The European Commission is establishing a new European Industrial Alliance aiming to accelerate the development, demonstration and deployment of Small Modular Reactors (SMRs) in Europe by the early 2030s.
The Alliance targets a wide range of SMR stakeholders including vendors, utilities, specialised nuclear companies, financial institutions, research organisations, training centres and civil society organisations. The key objective of the Alliance is to reinforce the nuclear supply chain in Europe by leveraging its manufacturing and innovation capacity and strengthening EU cooperation.

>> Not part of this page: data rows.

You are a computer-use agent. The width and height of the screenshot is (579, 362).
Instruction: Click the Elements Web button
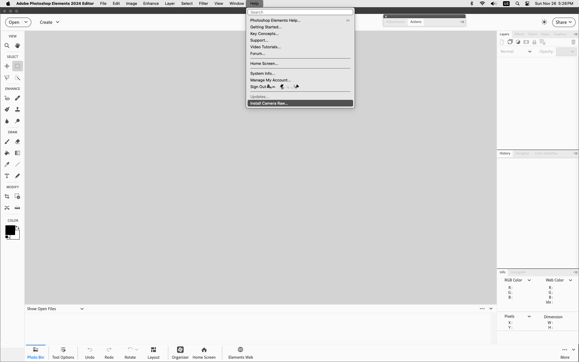[241, 352]
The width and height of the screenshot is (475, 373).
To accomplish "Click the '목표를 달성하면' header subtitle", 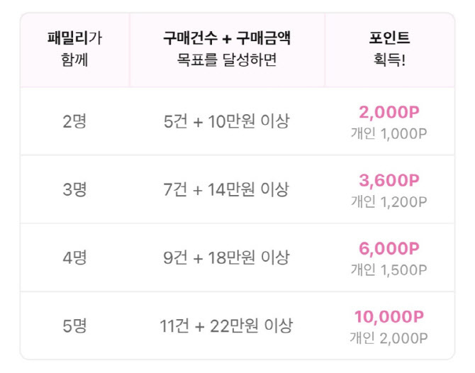I will (x=227, y=60).
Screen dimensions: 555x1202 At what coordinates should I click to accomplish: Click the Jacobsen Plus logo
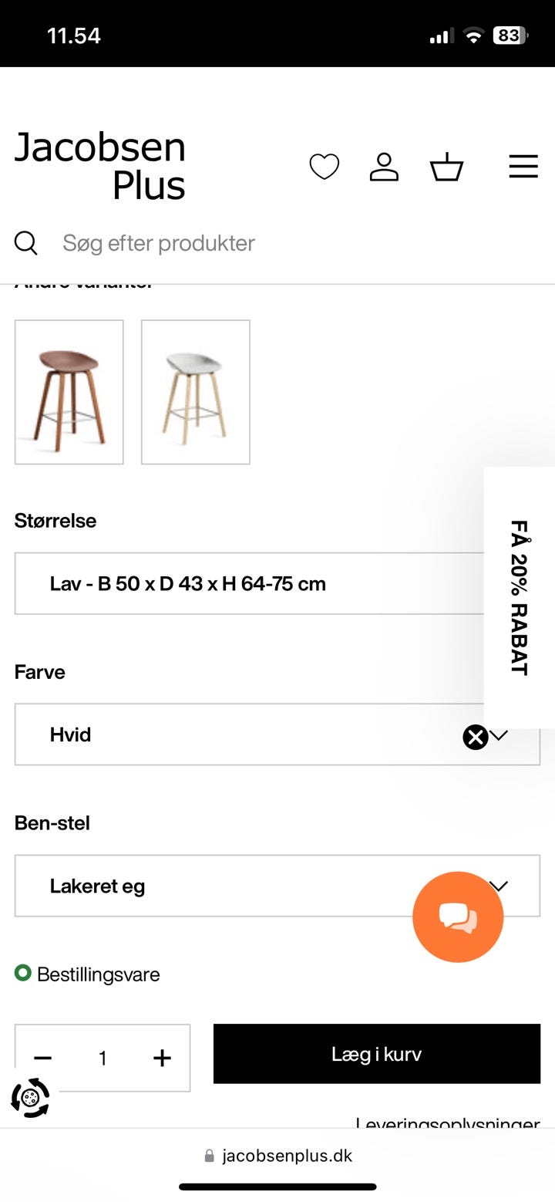(100, 166)
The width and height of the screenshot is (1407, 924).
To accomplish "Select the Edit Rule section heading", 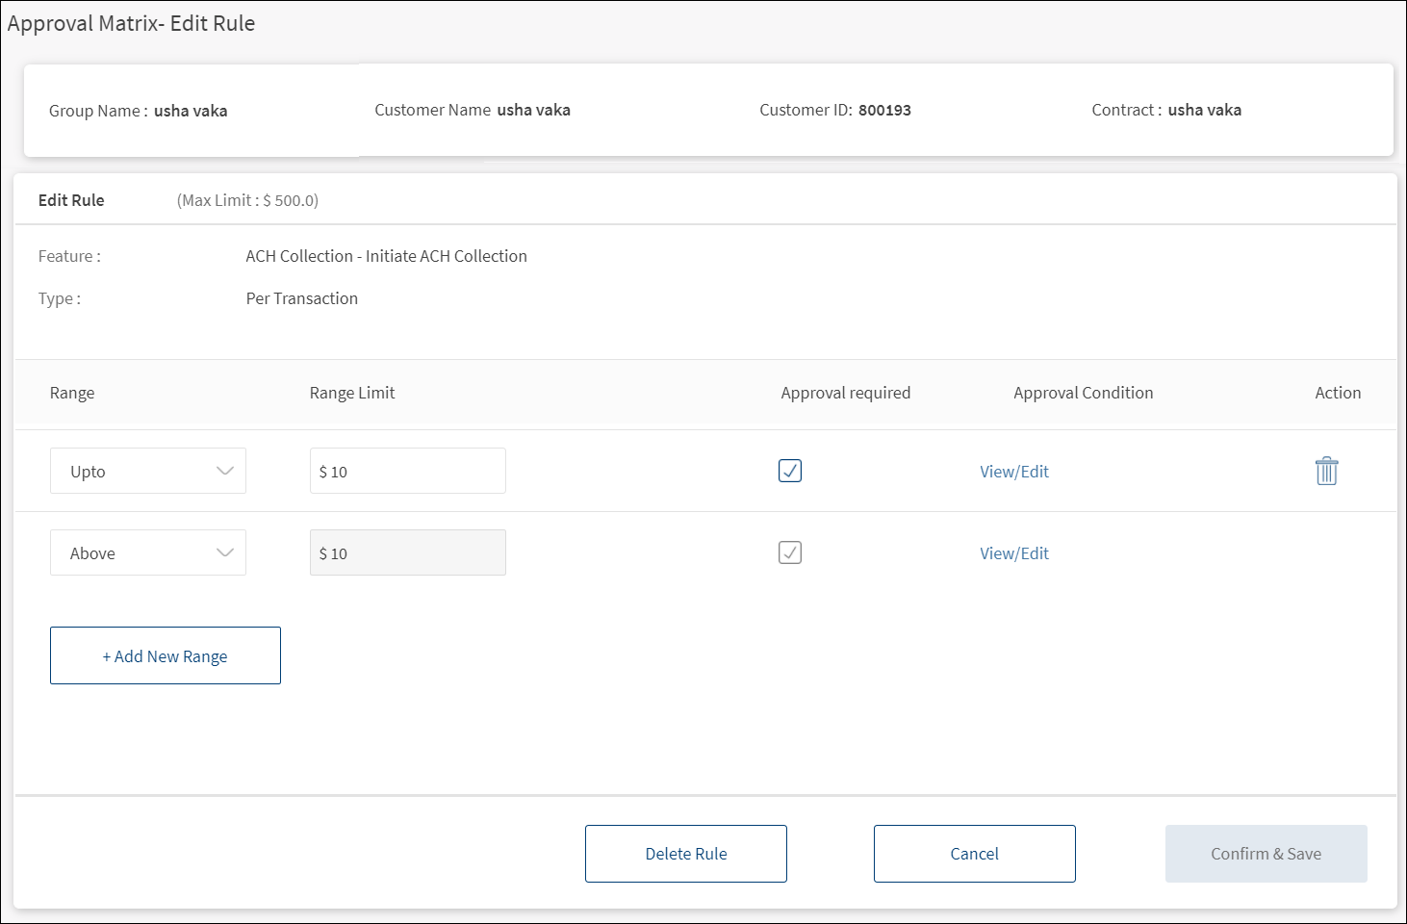I will click(71, 200).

“Today’s launch of the EU Industrial Alliance on Small Modular Reactors will bring together the technology side and energy companies to make the most of safe and versatile new nuclear technologies,” commented Commissioner for Energy Kadri Simson. “They can contribute to our decarbonisation pathway to complement renewables and provide baseload energy production for deep electrification, reliable source of heat for industries and urban districts, as well as for low-carbon hydrogen production. Further, the Alliance will facilitate the deployment of the first reactors by the next decade in the countries that choose to do so, in full respect of the highest standards of nuclear safety and environmental sustainability.”

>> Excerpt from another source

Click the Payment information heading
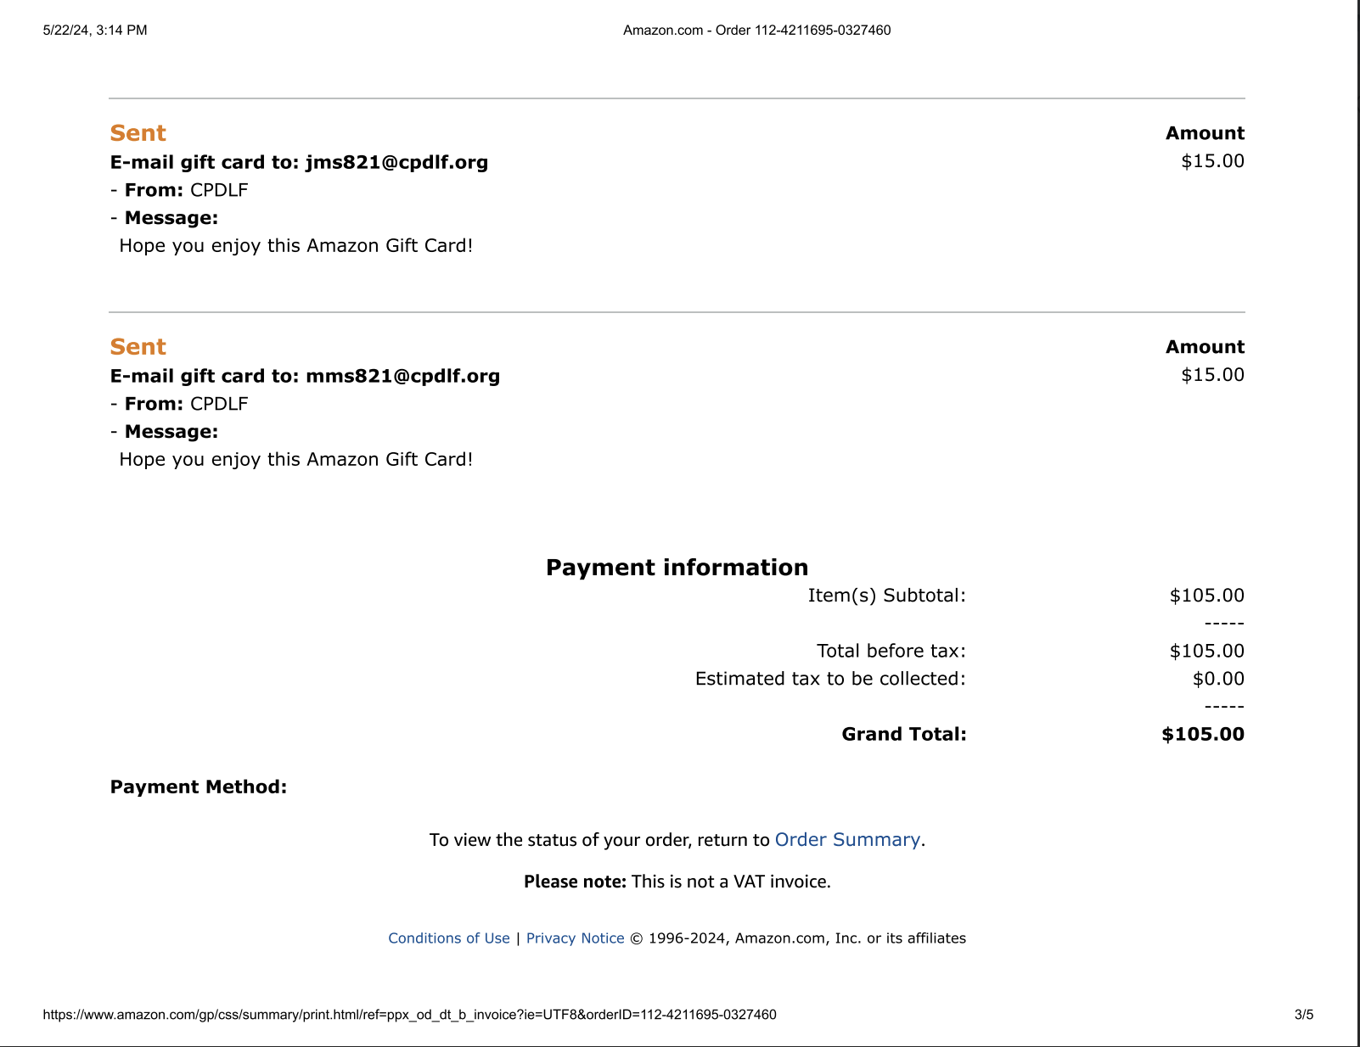This screenshot has width=1360, height=1047. (677, 568)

According to the European Commission, the work of the Alliance will focus on:
- reinforcing the European nuclear supply chain by identifying and addressing gaps and promoting close cooperation among stakeholders;
- supporting SMR project promoters to develop, demonstrate and deploy their projects in the EU market and beyond, by identifying and removing barriers and working together with financial investors, industry and local authorities;
- establishing ways to inform and engage potential industrial users of SMRs, such as energy-intensive industries, hydrogen producers and urban districts;
- facilitating and coordinating projects to address future research and innovation needs, particularly for Advanced Modular Reactors under the Euratom Research and Training Programme and by establishing a nuclear skills academy with the support of the Net-Zero Industry Platform
- promoting public engagement about SMRs by working with relevant civil society organisations and NGOs, as well as cooperating with relevant international bodies to help European SMR projects reach international markets.
In combination with other sources of clean energy, SMRs will play a role in achieving the clean energy transition and boosting energy security in Europe in the coming years by helping to decarbonise industry, produce low-carbon hydrogen and provide heat to industry and urban districts.
To accelerate the development and deployment of SMRs, the EU will need to further enhance its capacity to assess the safety and impact of new designs and technologies as well as the wide range of possible applications, including beyond the generation of power such as in healthcare. Euratom and national investments will also need to support the development of new nuclear skills and competencies.
The call for applications will initially run until 12 April 2024.